The Cost of Control is a valuable resource for its ability to show how many things that we consider to be “just a part of everyday life” are actually means by which we seek to compete with God for control of the world around us. Miller does well in demonstrating that many of us have made control into an idol and worship at its altar. Rightly noting that Jesus is Lord of all and we are not, she offers a compelling perspective that our unhealthy striving against God is not compatible with human flourishing, and gives tangible examples of the harm that has resulted from it.

While I do think that The Cost of Control contains a number of valuable insights, I found myself disappointed that its analysis and application was largely limited to people living in affluent societies, and in particular the affluent within them. Miller admits, in her chapter about money as a means of control, that as she has matured, she has developed an increased awareness about her dependence on money for control of her circumstances. However, the applications of this book are more geared towards those with the resources to not only be tempted by such means of control, but to actually seize them.

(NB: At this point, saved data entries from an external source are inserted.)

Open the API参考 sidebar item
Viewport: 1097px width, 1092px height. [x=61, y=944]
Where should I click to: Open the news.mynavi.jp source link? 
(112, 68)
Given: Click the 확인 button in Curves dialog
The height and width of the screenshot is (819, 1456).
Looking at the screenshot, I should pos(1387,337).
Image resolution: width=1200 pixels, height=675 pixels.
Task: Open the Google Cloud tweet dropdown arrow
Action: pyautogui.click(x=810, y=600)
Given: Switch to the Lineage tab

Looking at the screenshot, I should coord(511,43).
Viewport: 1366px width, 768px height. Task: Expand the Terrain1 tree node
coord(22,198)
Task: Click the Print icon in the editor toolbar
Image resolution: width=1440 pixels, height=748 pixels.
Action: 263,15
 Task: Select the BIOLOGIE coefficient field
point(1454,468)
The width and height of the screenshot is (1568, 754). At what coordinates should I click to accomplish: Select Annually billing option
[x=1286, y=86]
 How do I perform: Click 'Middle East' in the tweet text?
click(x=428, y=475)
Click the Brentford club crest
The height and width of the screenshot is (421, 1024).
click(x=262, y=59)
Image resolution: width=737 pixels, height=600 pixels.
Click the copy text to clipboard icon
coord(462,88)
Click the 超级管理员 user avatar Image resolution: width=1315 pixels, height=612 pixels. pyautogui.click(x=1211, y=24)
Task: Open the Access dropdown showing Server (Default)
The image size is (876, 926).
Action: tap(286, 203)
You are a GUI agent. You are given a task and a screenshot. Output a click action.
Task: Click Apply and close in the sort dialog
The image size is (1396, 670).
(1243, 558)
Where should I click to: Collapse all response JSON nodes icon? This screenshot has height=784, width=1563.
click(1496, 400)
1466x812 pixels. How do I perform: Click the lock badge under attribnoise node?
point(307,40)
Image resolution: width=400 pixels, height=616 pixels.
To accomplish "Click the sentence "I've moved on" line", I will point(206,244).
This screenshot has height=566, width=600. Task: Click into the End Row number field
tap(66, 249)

There is little to offer in this book for those who have been or feel disenfranchised. The heart conditions that Miller identifies are, I think, results of the fallen nature of man, even if she does not go far enough in arguing their universality.

Because of the lack of a clear statement of an intended audience, Miller’s otherwise solid theological work can get muddled. As an example, her chapter on the use of shame as a form of control is premised on the idea that shame is universally bad. However, there are multiple uses in the Scriptures of shame being used for good – exclusively against those in sin and rebellion against God. Perhaps it is unfair to criticize a book marketed as “Christian” of assuming that its readership will be exclusively Christian, but when Miller says, at page 108, that “Jesus looked at our shame and our blame, and he nailed them to the cross”, she never explicitly limits this truth (here or anywhere else in the book) expressly to those who have confessed Jesus as Lord and Saviour. Whether this is an intentional case of studied ambiguity or merely an honest assumption, the theological strength and emotional impact of the book is weaker for it.

Still, the reader looking to make sense of the anxieties that arise from a world that promises control but rarely delivers will find a helpful lens through which to view them in The Cost of Control. Miller reminds us that though God gives us many wonderful promises in this world, control is not one of them.